[1] There is no royal road to geometry After the death of Archimedes, mathematical progress had stopped. Archimedes had developed mathematics to a point where no further advances could be made without the use of Algebra and analytic geometry. History would have to wait seventeen centuries for the next major step. Archimedes had pointed the way to calculus or analysis, but there was no one there to follow. The growing Roman Empire invaded Egypt, setting fire to ships in Alexandria. The fire to the ships spread to the library and burned half a million manuscripts-the repository of all ancient knowledge. What the flames missed, the Moslems looted seven centuries later, scattering the heritage of Greece to the four winds.

Lobatchevsky and Euclid both worked on a not so "self-evident" axiom that through a point in a given plan only one line can be drawn parallel to another line on the plane.
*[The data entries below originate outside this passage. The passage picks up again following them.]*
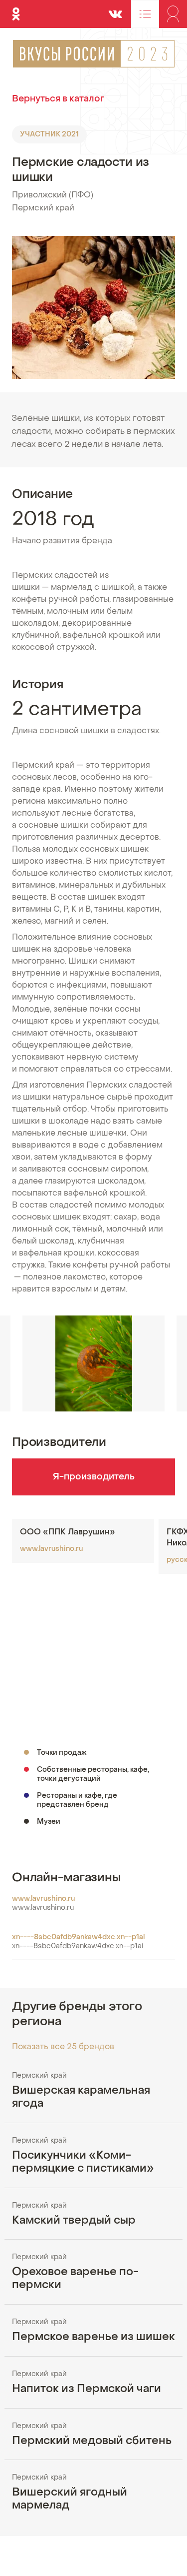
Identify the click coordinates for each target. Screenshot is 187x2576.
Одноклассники (16, 9)
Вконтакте (115, 9)
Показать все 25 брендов (63, 2047)
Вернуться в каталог (58, 99)
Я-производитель (94, 1477)
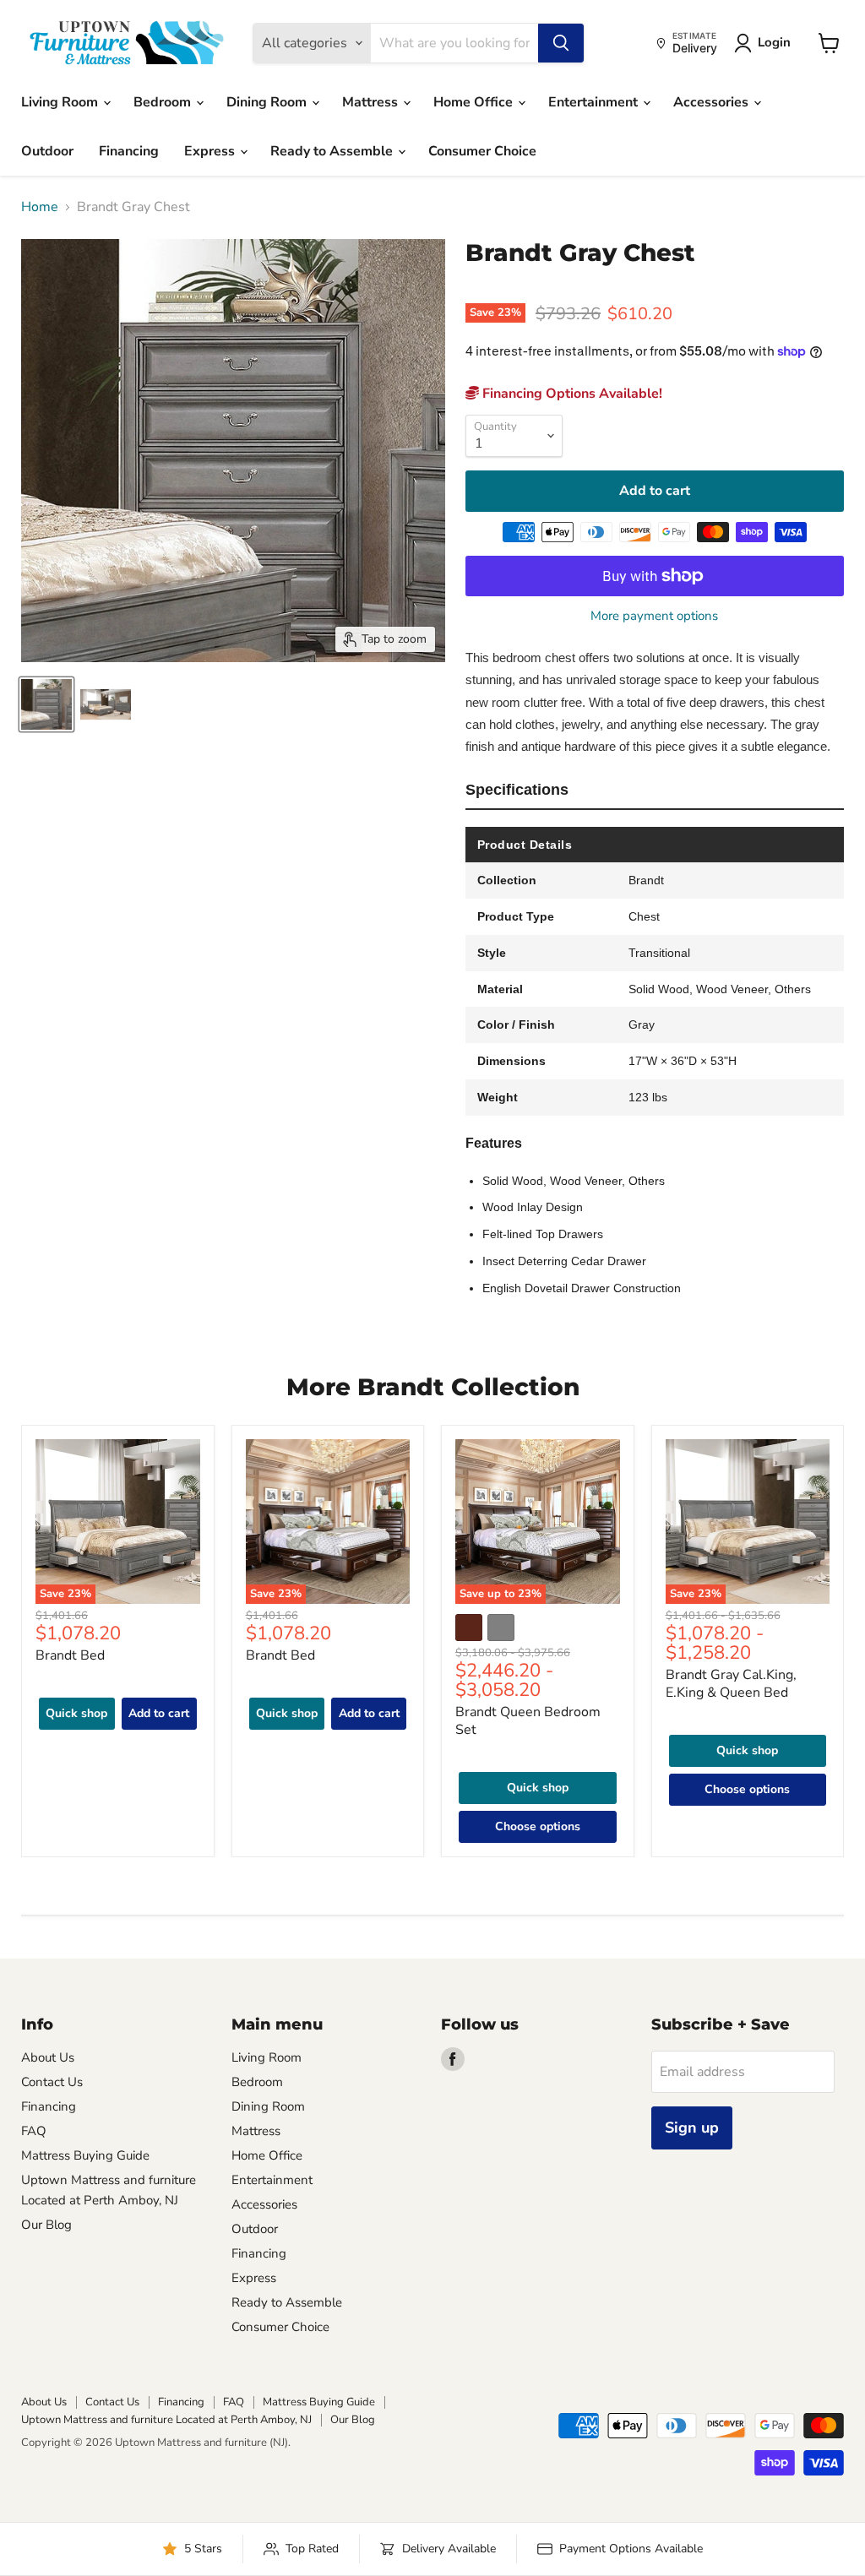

Euclid defined the axiom as one that could not be proved. Lobatchevsky many years later tried to prove this theory. He discovered a non-Euclidean geometry-"pangeometry" or "Imaginary geometry" which is not depicted on an ordinary flat plane of Euclid. Instead, it can be visualized on a psuedoshpere. Even though this new geometry was just as valid as Euclid's, early astronomers thought Euclid's theory more useful. Euclidean geometry was capable of describing everything from paths of heavenly bodies to the sizes and shapes of dust. Therefore, they thought if space is Euclidean it cannot be non-Euclidean. It wasn't till the nineteenth century that Newtonian Physics, which is based on a Euclidean interpretation of space, appeared to have many problems. Albert Einstein, more than half a century later, erected a new system based on non-Euclidean geometry. This new system became a much simpler one to follow than Newton's system. Unlike Euclid, Lobatchevsky received little respect and recognition during his life. Yet for over two thousand years, no one had ever questioned Euclid's geometry until Nicholas Lobatchevsky.